── Data for this task

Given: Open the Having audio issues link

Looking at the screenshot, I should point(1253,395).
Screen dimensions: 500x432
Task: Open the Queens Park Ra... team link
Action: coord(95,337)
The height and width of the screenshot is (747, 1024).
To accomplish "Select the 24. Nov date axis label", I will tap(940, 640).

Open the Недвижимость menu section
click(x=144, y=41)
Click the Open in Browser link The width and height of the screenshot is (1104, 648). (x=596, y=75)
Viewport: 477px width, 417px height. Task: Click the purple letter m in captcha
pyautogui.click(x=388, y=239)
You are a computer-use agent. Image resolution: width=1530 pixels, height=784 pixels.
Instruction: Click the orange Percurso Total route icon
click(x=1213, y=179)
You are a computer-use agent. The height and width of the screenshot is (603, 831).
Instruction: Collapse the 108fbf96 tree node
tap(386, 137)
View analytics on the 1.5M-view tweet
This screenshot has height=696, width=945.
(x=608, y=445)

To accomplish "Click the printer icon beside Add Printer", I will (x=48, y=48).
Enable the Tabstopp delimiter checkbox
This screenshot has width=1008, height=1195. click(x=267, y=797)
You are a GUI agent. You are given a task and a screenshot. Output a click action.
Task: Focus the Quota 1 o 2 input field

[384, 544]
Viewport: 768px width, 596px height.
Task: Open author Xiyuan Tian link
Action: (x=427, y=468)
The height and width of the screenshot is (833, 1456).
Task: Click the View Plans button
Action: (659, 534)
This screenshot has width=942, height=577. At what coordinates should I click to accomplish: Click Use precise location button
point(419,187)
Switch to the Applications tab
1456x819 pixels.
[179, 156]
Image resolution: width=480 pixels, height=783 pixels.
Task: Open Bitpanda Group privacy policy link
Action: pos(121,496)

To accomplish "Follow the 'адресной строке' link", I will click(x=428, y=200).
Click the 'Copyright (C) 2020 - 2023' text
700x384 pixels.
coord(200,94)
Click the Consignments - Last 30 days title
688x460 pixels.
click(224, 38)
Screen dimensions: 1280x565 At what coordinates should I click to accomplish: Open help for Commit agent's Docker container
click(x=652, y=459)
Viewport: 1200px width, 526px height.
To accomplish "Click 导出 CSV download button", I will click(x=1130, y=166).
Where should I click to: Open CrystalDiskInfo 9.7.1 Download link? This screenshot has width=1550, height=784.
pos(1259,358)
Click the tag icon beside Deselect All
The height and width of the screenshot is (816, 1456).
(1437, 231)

────

> _Your instructions_
Write out the material again, exactly as shown above.

> _Output for this exercise_
Given: Open the Having audio issues link

Looking at the screenshot, I should point(1253,395).
Screen dimensions: 500x432
Task: Open the Queens Park Ra... team link
Action: coord(95,337)
The height and width of the screenshot is (747, 1024).
To accomplish "Select the 24. Nov date axis label", I will tap(940, 640).

Open the Недвижимость menu section
click(x=144, y=41)
Click the Open in Browser link The width and height of the screenshot is (1104, 648). (x=596, y=75)
Viewport: 477px width, 417px height. Task: Click the purple letter m in captcha
pyautogui.click(x=388, y=239)
You are a computer-use agent. Image resolution: width=1530 pixels, height=784 pixels.
Instruction: Click the orange Percurso Total route icon
click(x=1213, y=179)
You are a computer-use agent. The height and width of the screenshot is (603, 831).
Instruction: Collapse the 108fbf96 tree node
tap(386, 137)
View analytics on the 1.5M-view tweet
This screenshot has height=696, width=945.
(x=608, y=445)

To accomplish "Click the printer icon beside Add Printer", I will (x=48, y=48).
Enable the Tabstopp delimiter checkbox
This screenshot has width=1008, height=1195. click(x=267, y=797)
You are a GUI agent. You are given a task and a screenshot. Output a click action.
Task: Focus the Quota 1 o 2 input field

[384, 544]
Viewport: 768px width, 596px height.
Task: Open author Xiyuan Tian link
Action: (x=427, y=468)
The height and width of the screenshot is (833, 1456).
Task: Click the View Plans button
Action: (659, 534)
This screenshot has width=942, height=577. At what coordinates should I click to accomplish: Click Use precise location button
point(419,187)
Switch to the Applications tab
1456x819 pixels.
[179, 156]
Image resolution: width=480 pixels, height=783 pixels.
Task: Open Bitpanda Group privacy policy link
Action: pos(121,496)

To accomplish "Follow the 'адресной строке' link", I will click(x=428, y=200).
Click the 'Copyright (C) 2020 - 2023' text
700x384 pixels.
coord(200,94)
Click the Consignments - Last 30 days title
688x460 pixels.
click(224, 38)
Screen dimensions: 1280x565 At what coordinates should I click to accomplish: Open help for Commit agent's Docker container
click(x=652, y=459)
Viewport: 1200px width, 526px height.
To accomplish "Click 导出 CSV download button", I will click(x=1130, y=166).
Where should I click to: Open CrystalDiskInfo 9.7.1 Download link? This screenshot has width=1550, height=784.
pos(1259,358)
Click the tag icon beside Deselect All
The height and width of the screenshot is (816, 1456).
(1437, 231)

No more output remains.